Nos últimos anos, houve mais de meio milhão de pessoas (5% da população total) a emigrar da Hungria para a Europa Ocidental, sendo a rápida substituição da mão-de-obra um dos maiores problemas para os investidores estrangeiros. Afinal, a intenção de bloquear a mobilidade dos trabalhadores é claramente visível na chamada “lei de escravidão número um” (a de Maio passado é chamada de “número dois”), que foi aprovada pelo governo de Orbán em Dezembro de 2018.
Esta lei prevê que os trabalhadores façam em média duas horas extraordinárias obrigatórias por dia, que só serão pagas três anos depois. Aqui, mais uma vez, o trabalhador perde o seu direito ao salário se decidir deixar a empresa antes de as horas extraordinárias terem sido pagas.
A determinação de Orbán em atrair e manter as fabricantes alemãs de automóveis com enormes benefícios fiscais e condições de trabalho draconianas pode ser explicada com várias razões. As suas fábricas e indústrias relacionadas representam um quarto das exportações húngaras e um décimo do volume de negócios do país – entre indústrias relacionadas e instalações próprias, estamos a falar de 7% do emprego húngaro.

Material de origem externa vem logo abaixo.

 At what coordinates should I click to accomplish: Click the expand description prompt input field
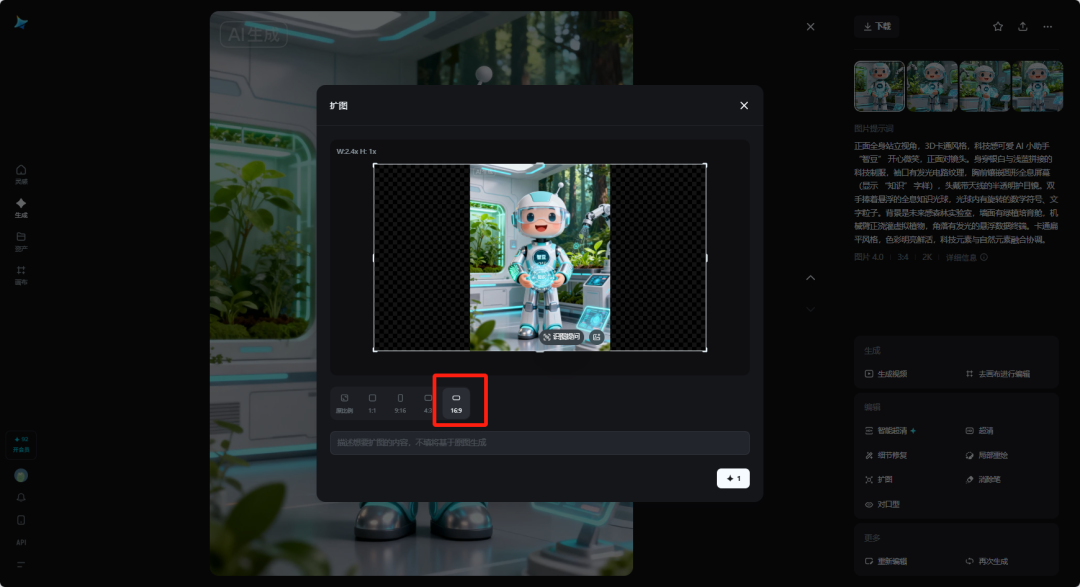coord(539,443)
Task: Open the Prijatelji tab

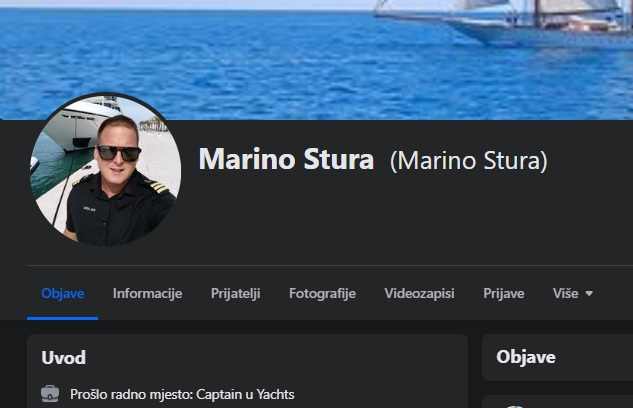Action: [x=235, y=293]
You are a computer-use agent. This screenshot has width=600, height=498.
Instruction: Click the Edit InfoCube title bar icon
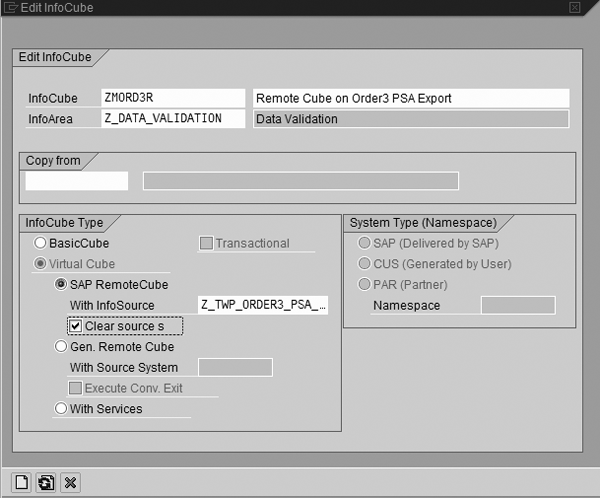coord(9,7)
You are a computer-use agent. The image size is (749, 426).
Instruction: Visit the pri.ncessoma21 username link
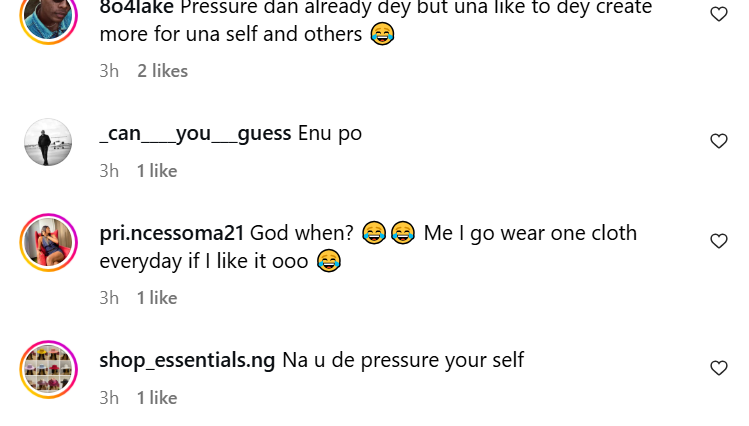pyautogui.click(x=172, y=233)

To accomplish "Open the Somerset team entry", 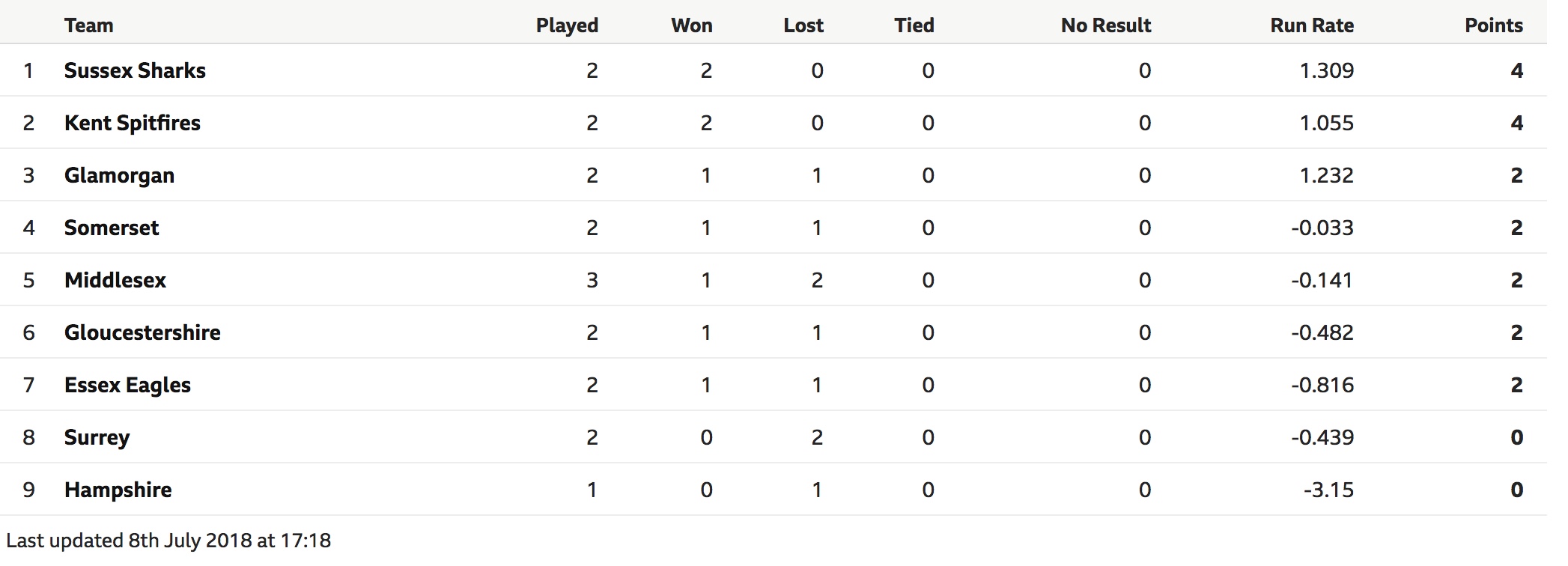I will click(112, 228).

Além disso, os contratos para as instalações das fábricas são regularmente atribuídos a amigos e familiares do próprio primeiro-ministro.

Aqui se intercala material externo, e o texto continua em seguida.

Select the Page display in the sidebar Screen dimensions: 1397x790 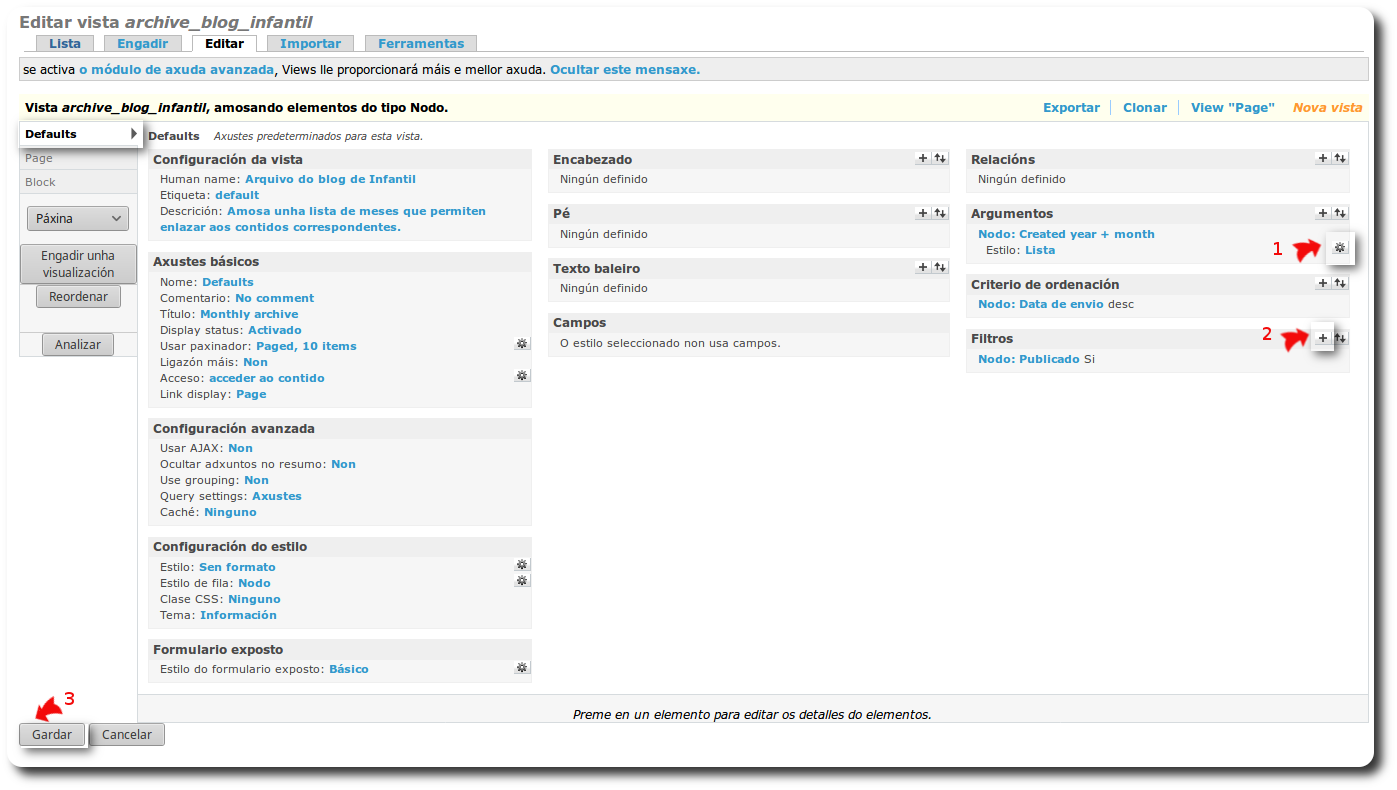39,157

Não é de admirar então que, só em 2019, o Governo tenha subsidiado empresas alemãs com 122 milhões de euros e que tenha estado do seu lado em Bruxelas após o escândalo dos motores diesel poluentes da Volkswagen (alguns dos quais foram produzidos na fábrica Audi de Győr, na região ocidental da Hungria).
A UE
Ainda não se compreende por que razão a Comissão Europeia nunca abriu um processo de infracção sobre alguns dos regulamentos laborais de Orbán. Por exemplo, a “lei de escravidão número um”, que estabelece dez horas extraordinárias obrigatórias por semana, é claramente uma violação da Directiva 2003/88/CE sobre o tempo de trabalho.
No entanto, Bruxelas nunca interveio.
Além disso, a Hungria de Orbán é o principal cliente da indústria de armamento alemã.
Os seus contratos datam da época em que a actual presidente da Comissão Europeia, Ursula von der Leyen, era ministra da Defesa da Alemanha. Em 2019, a Hungria foi responsável por quase um quarto das exportações de armas da Alemanha, com encomendas que atingiram 1,77 mil milhões de euros (segundo os dados do Ministério Federal das Finanças da Alemanha).
Existem também outros regulamentos laborais mais recentes na Hungria que parecem ter objectivos políticos. No dia 1 de Novembro, foi aprovada uma lei que privatiza os contratos de trabalho de 20 mil funcionários públicos do sector cultural (funcionários de museus, bibliotecas, arquivos e outras instituições) e cancela qualquer tipo de acordo colectivo. Agora, os antigos funcionários públicos podem ser despedidos no local e cada um deles está vinculado ao governo através de um contrato individual. Desde Janeiro, o mesmo tem vindo a acontecer com os trabalhadores do sector da saúde.
Além disso, o ministro dos Negócios Estrangeiros, Péter Szijjártó, ameaçou publicamente despedir todos os trabalhadores que têm de trabalhar a partir de casa durante a pandemia. “O objectivo de Orbán é poupar dinheiro público e esmagar qualquer oposição no local de trabalho”, explica Luca Visentini, o secretário-geral da Confederação Europeia de Sindicatos. “Sem acordos colectivos, todos os trabalhadores e funcionários públicos podem agora ser despedidos num piscar de olhos e já não podem dar-se ao luxo de protestar ou fazer greve.”